NAME
doveadm-mailbox-cryptokey - Mail crypt plugin management
SYNOPSIS
doveadm -o plugin/mail_crypt_private_password=password [ -Dv ][ -f formatter ] mailbox cryptokey export|generate|list|password [ -u username | -A ][ -S ][ -F file ] [ other options ]
DESCRIPTION
Generate new keypair for user or folder. The new keypair is marked as active.
OPTIONS
options:
|
-A |
If the -A option is present, the command will be performed for all users. Using this option in combination with system users from userdb { driver = passwd } is not recommended, because it contains also users with a lower UID than the one configured with the first_valid_uid setting. |
When the SQL userdb module is used make sure that the iterate_query setting in /etc/dovecot/dovecot-sql.conf.ext matches your database layout. When using the LDAP userdb module, make sure that the iterate_attrs and iterate_filter settings in /etc/dovecot/dovecot-ldap.conf.ext match your LDAP schema. Otherwise doveadm(1) will be unable to iterate over all users.
-F file
Execute the command for all the users in the file. This is similar to the -A option, but instead of getting the list of users from the userdb, they are read from the given file.
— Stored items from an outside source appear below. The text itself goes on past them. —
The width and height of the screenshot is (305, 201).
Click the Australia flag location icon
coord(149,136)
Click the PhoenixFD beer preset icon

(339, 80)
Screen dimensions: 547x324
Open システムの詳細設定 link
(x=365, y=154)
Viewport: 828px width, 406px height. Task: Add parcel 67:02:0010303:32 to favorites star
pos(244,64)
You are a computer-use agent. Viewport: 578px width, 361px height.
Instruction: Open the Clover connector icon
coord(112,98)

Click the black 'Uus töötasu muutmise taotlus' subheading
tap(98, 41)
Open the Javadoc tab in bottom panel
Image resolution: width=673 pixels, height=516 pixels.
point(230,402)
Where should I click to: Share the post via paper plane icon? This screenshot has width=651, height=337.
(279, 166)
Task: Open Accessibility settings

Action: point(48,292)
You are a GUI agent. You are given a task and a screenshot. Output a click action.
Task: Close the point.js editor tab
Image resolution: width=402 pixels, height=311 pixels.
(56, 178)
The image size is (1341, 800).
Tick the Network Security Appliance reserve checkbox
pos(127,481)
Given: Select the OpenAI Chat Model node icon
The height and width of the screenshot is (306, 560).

The file contains one username per line.
-S socket_path
The option's argument is either an absolute path to a local UNIX domain socket, or a hostname and port (hostname:port), in order to connect a remote host via a TCP socket.
This allows an administrator to execute doveadm(1) mail commands through the given socket.
-u user/mask
Run the command only for
the given user. It's also possible to use '*'
and '?' wildcards (e.g. -u *@example.org).
When neither the -A option, nor the
-F file option, nor the
-u user was specified, the command
will be executed with the environment of the currently
logged in user.
-o plugin/mail_crypt_private_password=password
Dovecot option, needed if you use password protected keys
SUBCOMMANDS
export [ -U ] | mailbox-mask
|
-U |
Operate on user keypair only |
Exports user’s or folder’s keypair(s) in PEM format. If the keys are password protected, -o is needed.
generate [ -Rf [ -U ] | mailbox-mask ]
|
-U |
Operate on user keypair only | ||
|
-R |
Re-encrypt all folder keys with current active user key | ||
|
-f |
Force keypair creation, normally keypair is only created if none found |
Generates new keypair for user or folder. If you want to generate new user key and use it to secure your folder keys, use generate -u username -UR.
If you want to password-protect your key here, use -o.
list [ -U ] | mailbox-mask
|
-U |
Operate on user keypair only |
List all keys for user or folder. No password is required.
password [ -N | -n password ] [ -O | -o password ] [ -C ]
|
-O |
Ask for old password |
-o old-password
Provide old password
|
-N |
Ask for new password |
-n new-password
Provide new password
|
-C |
Clear (unset/remove) password. Your key will not be protected by password. |
Set, change or clear password from your user key.